Friday, October 9, 2009

The One Time I Want Calluses...

There are a lot of Mormons at my work place. In fact, that's how I first came to learn about the Church ... through co-workers. During the day, I have a sametime chat list that is entitled "Momos" and whenever I have a gospel question, they are my go to people to contact if I want an immediate answer and Andy isn't online.

All my conversations are normally quite informative and very priceless but today.. one hit home and made me want to blog immediately ... and since it's Friday and I just finished everything on my list.. I'm going to take a risk and write it down before I forget!
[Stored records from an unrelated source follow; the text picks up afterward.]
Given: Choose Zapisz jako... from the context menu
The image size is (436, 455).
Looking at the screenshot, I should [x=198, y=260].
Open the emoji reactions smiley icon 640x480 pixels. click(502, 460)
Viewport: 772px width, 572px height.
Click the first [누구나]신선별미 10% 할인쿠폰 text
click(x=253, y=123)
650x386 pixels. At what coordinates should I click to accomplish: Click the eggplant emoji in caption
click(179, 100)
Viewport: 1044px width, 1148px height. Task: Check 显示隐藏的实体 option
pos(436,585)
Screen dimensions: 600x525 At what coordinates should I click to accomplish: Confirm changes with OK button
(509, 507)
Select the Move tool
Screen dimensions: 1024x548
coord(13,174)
Scott and I were having a conversation about life and audit and I told him a really funny story about realizing the presence of the Spirit and not recognizing it (sorta like a gain that isn't recognized until something is sold... yeah, I'm a CPA but I'm bad at math). We got to conversing about testimonies and he reminded me that the knowledge that I have is a major blessing.

In fact .. he said it with emphasis indicated by use of the caps lock key like this: "...that a MAJOR blessing." He went on to tell me, "it has to be nourished, just like everything else in life...a marriage, a plant, etc. and if it's not nourished, it'll die." He then followed it quickly by, "Not to freak you out, but you CAN lose that knowledge if you're not careful, God will take it away from you."
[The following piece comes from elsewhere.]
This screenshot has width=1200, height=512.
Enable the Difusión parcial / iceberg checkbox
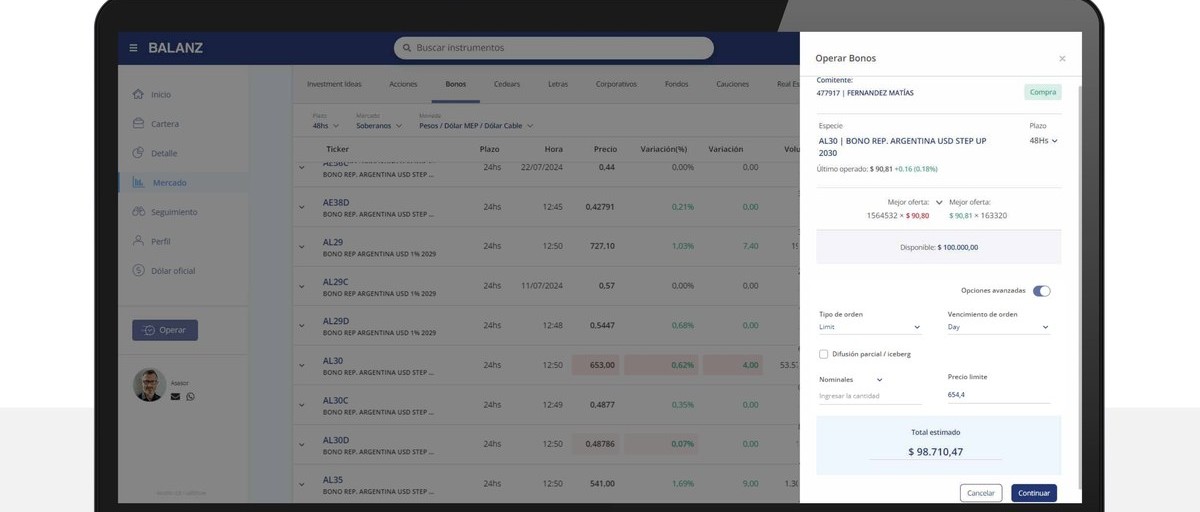coord(823,354)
"I know!" I told Scott. "But ... it kinda feels like it's easier for me, only because I can see the stark difference of the Spirit in and out of my life." I went on to tell him... "I'm holding onto the iron rod tightly...and I feel fresh and ready to hold on forever." I paused for a second after that. And if my hands grow tired? That's the opposition talking right there because I refuse to let my hands get tired. And in fact.... my hands, are still not callused and therefore, are not shielded from the initial blisters which are painful at first but end up protecting me and enabling me to hold on continually. And I do fully intend to strengthen them! So, I have to remember to build small calluses which will help me hold on tightly and consistently. I liken it to when I first started investigating and was reading once a week... maybe twice if time permitted, praying at night only... and loading up on reading talks with three or four in a day and then taking a break for a week after until a new urge came to read and enlighten myself. Now, I'm consistent with the lil items that matter - daily scripture study and prayer and ensuring that I do not ebb and flow by over or under doing it.. and aim for the Goldilocks philosophy of what is just right for me.

It's weird because I never thought I'd want calluses. But I do because I don't plan on letting go of the iron rod... anytime.. ever!